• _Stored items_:
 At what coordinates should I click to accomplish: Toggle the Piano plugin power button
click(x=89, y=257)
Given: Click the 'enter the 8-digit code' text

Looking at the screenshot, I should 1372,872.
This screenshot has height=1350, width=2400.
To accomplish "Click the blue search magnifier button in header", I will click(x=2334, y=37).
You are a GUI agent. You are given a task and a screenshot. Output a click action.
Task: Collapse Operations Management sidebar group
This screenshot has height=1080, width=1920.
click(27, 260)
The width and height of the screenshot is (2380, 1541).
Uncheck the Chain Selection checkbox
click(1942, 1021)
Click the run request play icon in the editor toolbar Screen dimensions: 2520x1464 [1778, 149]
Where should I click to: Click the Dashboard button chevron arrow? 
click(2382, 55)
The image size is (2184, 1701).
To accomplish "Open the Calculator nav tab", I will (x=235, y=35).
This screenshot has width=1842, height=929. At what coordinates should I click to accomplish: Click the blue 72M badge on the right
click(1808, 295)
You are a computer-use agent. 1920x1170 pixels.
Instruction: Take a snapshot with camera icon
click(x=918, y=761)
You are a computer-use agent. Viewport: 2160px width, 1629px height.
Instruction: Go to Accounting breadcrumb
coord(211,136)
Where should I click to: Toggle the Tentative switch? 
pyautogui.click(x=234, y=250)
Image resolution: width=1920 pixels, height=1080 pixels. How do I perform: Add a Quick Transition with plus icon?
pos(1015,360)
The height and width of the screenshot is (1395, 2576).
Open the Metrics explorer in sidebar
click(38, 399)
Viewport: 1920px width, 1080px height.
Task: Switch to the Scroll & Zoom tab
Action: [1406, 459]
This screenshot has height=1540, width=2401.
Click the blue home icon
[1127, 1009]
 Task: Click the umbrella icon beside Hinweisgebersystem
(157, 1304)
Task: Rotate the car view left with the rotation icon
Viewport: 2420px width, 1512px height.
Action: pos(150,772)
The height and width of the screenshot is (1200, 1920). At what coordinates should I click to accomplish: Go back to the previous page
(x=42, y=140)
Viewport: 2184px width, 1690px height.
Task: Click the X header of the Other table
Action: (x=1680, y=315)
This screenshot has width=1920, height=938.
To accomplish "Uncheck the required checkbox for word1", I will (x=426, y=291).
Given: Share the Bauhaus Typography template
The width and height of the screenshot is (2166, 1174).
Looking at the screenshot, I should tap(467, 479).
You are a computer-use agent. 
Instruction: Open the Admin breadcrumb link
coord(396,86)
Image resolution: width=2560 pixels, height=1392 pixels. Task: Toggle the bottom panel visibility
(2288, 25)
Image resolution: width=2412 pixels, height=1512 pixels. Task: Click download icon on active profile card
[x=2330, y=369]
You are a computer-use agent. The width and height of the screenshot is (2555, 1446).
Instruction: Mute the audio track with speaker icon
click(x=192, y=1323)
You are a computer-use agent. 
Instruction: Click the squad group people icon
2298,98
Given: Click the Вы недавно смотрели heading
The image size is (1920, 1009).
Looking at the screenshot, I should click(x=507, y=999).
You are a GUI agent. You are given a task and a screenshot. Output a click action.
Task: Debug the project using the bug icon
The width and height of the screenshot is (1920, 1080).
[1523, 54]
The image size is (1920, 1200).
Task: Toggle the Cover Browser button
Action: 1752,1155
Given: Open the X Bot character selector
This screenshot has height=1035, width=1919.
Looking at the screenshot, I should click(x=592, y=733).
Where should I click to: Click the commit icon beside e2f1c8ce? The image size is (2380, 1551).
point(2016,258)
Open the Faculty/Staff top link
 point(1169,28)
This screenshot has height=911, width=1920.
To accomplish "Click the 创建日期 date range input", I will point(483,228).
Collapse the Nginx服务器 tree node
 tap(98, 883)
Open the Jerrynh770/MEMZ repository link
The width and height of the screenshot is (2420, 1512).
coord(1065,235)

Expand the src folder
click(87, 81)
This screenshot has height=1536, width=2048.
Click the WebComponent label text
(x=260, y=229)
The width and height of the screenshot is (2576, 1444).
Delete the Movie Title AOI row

• _REQUIREMENT_: Pull together all lines from the data that mention the word "computer".

• _EXERCISE RESPONSE_:
You are a computer-use agent. 1920x1170 pixels.
You are a computer-use agent. Viewport: 2160px width, 1629px height.
You are a computer-use agent. 
You are a computer-use agent. The width and height of the screenshot is (2555, 1446).
You are a computer-use agent. 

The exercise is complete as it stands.